これを受けて家康は忠重の子である僅か三歳の虎千代を後見すべく忠次に戸田家の家宰を命じてこの姉川の戦いへの参陣を命じていたのである。
「忠次、貴殿の働き次第では戸田家の家名も上がるであろう。後に続く殿の旗本らに負けぬ武功を期待しておるぞ!」
「はっ!」
その過程を知っていた数正が忠次に声を掛けると、忠次は意気込むように数正に返事を返した。それを受けた数正は刀を抜くと背後に控える武士たちに対して声を掛けた。
「いざ、朝倉軍の側面を突く!者ども我に続け!!」
そう呼び掛けると数正は手綱を引いて馬を駆けさせ、一目散に朝倉勢の側面を突くべく攻め込んだ。
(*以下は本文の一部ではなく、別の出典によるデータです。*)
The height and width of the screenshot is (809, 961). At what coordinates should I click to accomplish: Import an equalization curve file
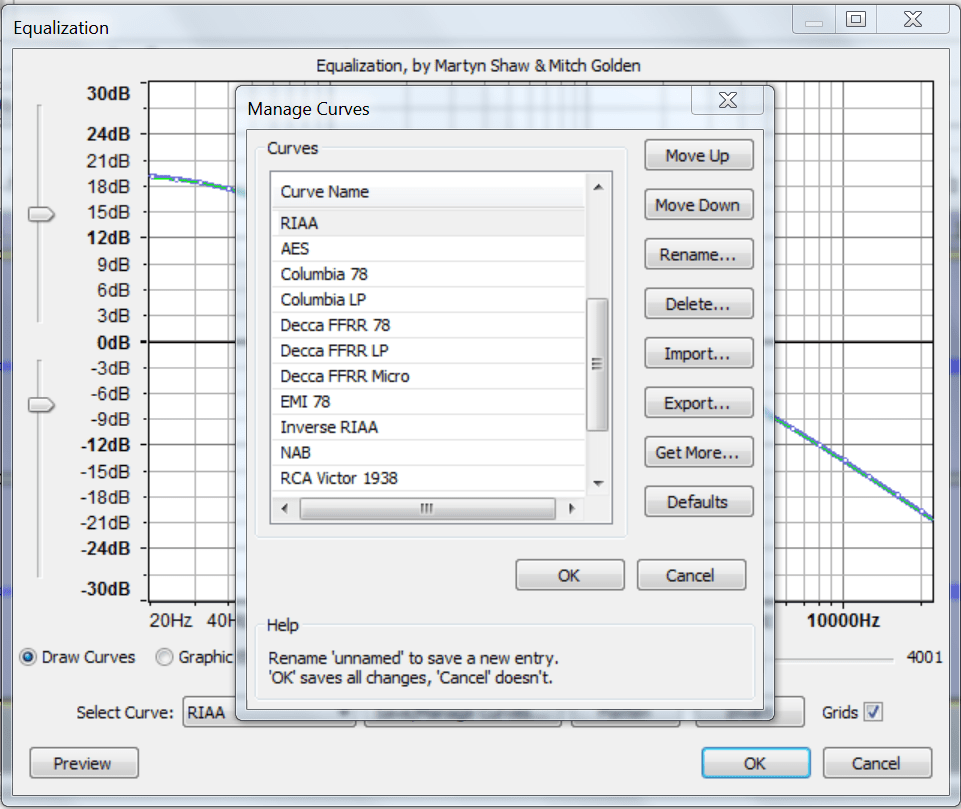698,353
これに家成や貞能らも続いて攻め込み、この三方からの攻撃を受けた朝倉勢の先陣は一気に混乱の極みに達したのである。
「ええい怯むな!もうじき味方も参る!何としても食い止めよ!」
この徳川勢の加勢を受けてそれまでの勢いを完全になくしてしまった味方の姿を見て、長繁が馬上から督戦するように声を掛けると、その声に反応した徳川勢の武将が立ち塞がっていた朝倉勢の兵たちを薙ぎ倒して名乗りを上げた。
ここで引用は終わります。